§ TEXT EXTRACT:
╔══

Thank you Julie! I hope when you call she has already been pulled, but please keep us posted. 

I've come to learn that I will probably not bother with one of the CT rescues again. I did have a great response from one person, but then silence from all of the others. I know the volunteers are busy, but when I was donating money they all seemed to respond very quickly.


----------



## Karen519 (Aug 21, 2006)

*Kimm and Julie*

*Kimm: *Thanks so much for emlg-many times I don't get a response, but it only takes one email to save a dog!!

*Julie: * Please let us know about Princess when you call and I hope she will be coming home with you today!!


----------



## cham (Feb 21, 2008)

One of our members called the shelter and Princess already has an adoption pending w/numerous back up application on file.


----------



## Karen519 (Aug 21, 2006)

╚══

§ PROVIDED DATA:

╔══

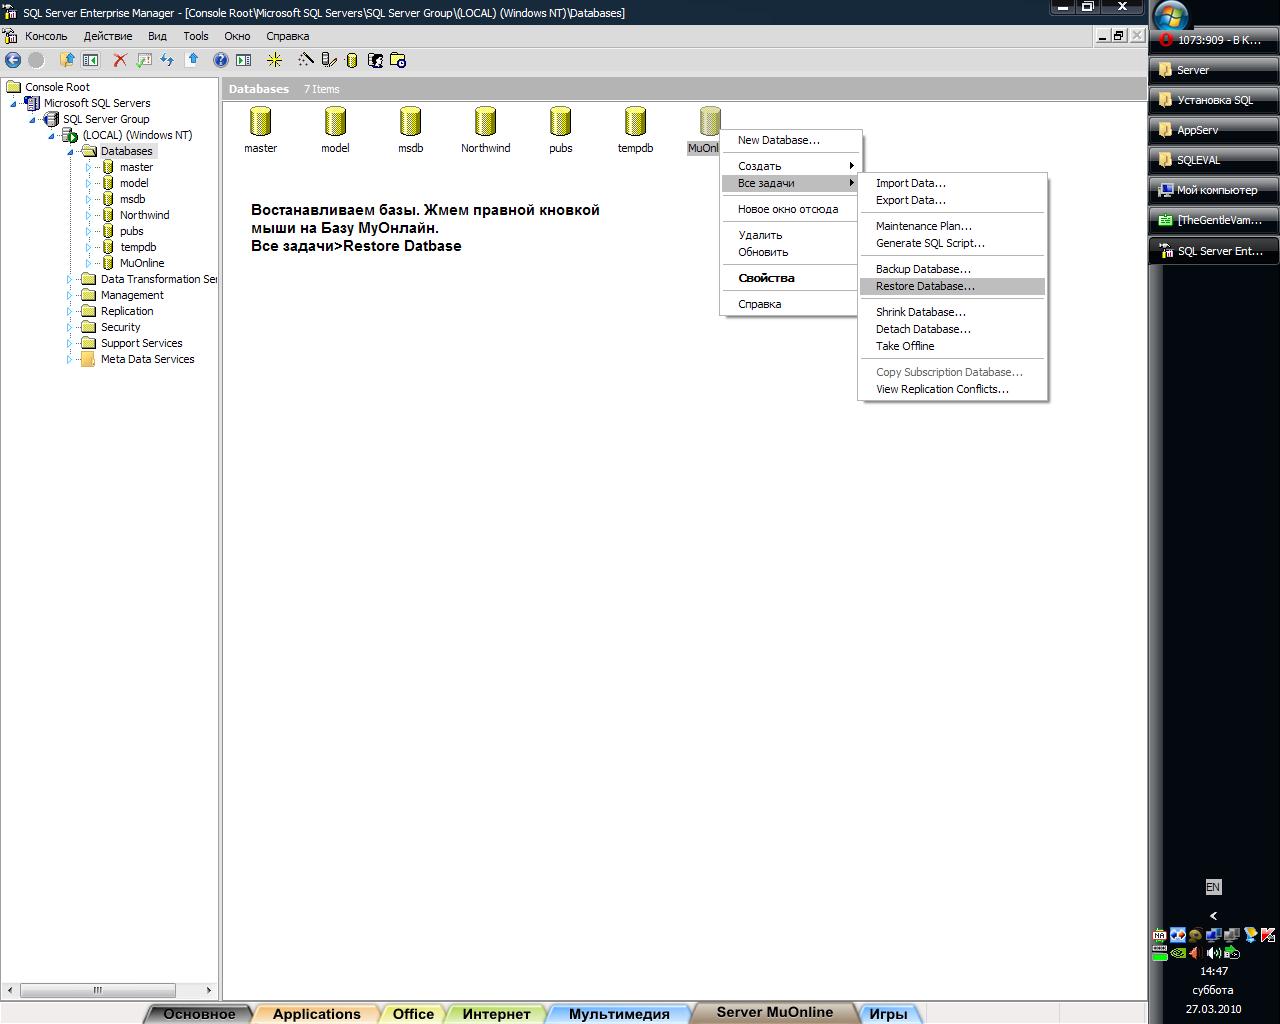Image resolution: width=1280 pixels, height=1024 pixels.
Task: Expand the Security folder in the tree
Action: (70, 327)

╚══

§ WORK TO BE COMPLETED: Please carry the forum thread about rescuing the shelter dog Princess further, picking up right after its final line. The material is separate from the forum thread about Princess.

§ WRITTEN ANSWER:
*Cham*

Cham

Thanks for telling us. Do they have the rescue person's number to call in case it falls through for Princess?


----------



## GoldenJoyx'stwo (Feb 25, 2007)

A wonderful woman from Sunshine did send me the message Cham shared. This person is someone Sunshine should keep in their midst! She's awesome.


----------



## Waggily Tail (Jan 11, 2009)

I called too. They have several applications for Princess. I was surprised how sad I felt when I heard the news. Guess this shows I'm more ready for another dog than I thought. I will call back Wednesday morning just to be sure...


----------



## GoldenJoyx'stwo (Feb 25, 2007)

Waggily Tail said:


> I called too. They have several applications for Princess. I was surprised how sad I felt when I heard the news. Guess this shows I'm more ready for another dog than I thought. I will call back Wednesday morning just to be sure...


I'll remember this thread if another GR finds its way into a shelter. Are you in CT?

wow! I had no idea this event is taking place and here is another precious girl. http://www.petfinder.com/petdetail/16200483


----------



## Karen519 (Aug 21, 2006)

*Waggily Tail*

WAGGILY TAIL

What did you find out about Princess when you called?


----------



## Karen519 (Aug 21, 2006)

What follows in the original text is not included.